* **PROBLEM STATEMENT**: Write out exactly the lines of the entries below from the one holding "This screenshot has" to the one holding "At what coordinates should I click to accomplish: Open", inclusive, and leave out all other lines.

* **SOURCE MATERIAL**:
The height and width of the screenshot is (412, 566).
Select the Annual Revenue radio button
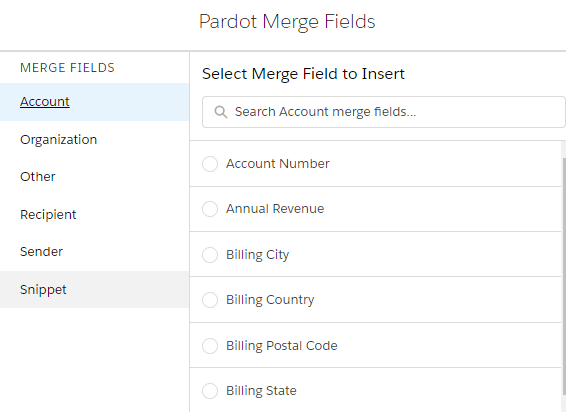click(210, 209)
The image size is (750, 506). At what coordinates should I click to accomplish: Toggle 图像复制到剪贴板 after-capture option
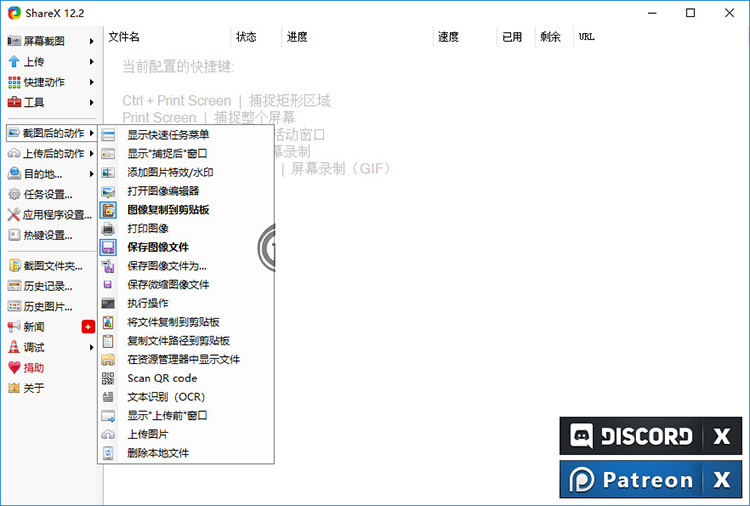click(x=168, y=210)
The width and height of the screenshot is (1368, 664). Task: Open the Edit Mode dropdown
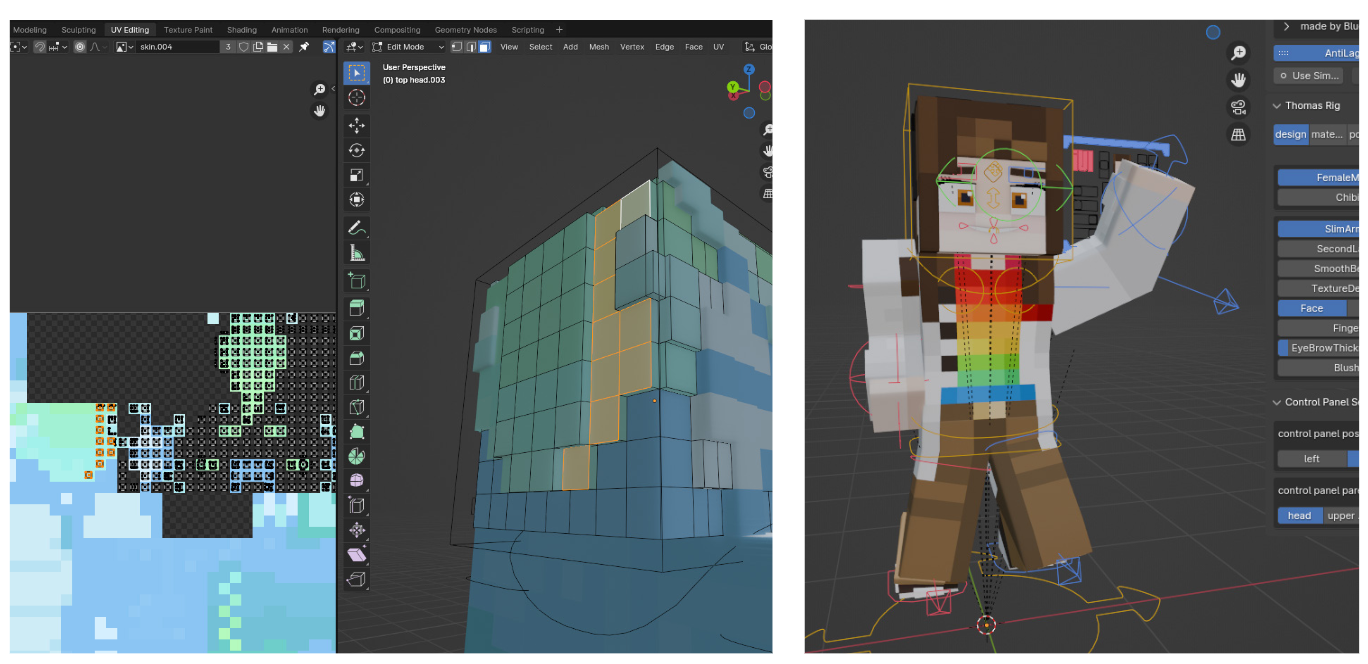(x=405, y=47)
...
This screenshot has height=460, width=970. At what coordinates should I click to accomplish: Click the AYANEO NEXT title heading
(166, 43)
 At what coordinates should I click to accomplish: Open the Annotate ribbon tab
---
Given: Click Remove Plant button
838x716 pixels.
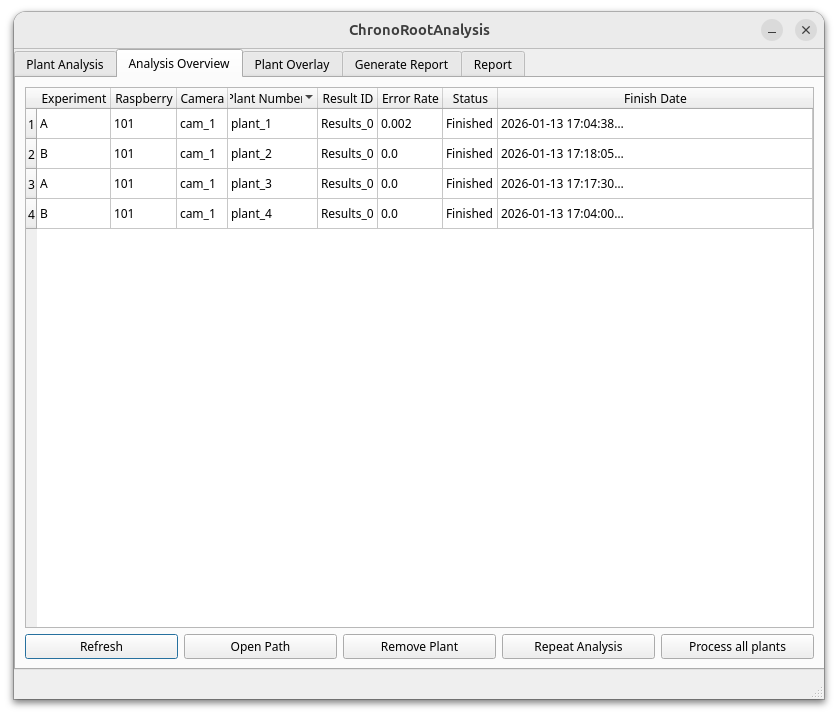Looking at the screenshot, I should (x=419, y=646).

* **EXERCISE OUTPUT**:
This screenshot has height=460, width=970. At what coordinates should I click to accomplish: Click the AYANEO NEXT title heading
(166, 43)
 At what coordinates should I click to accomplish: Open the Annotate ribbon tab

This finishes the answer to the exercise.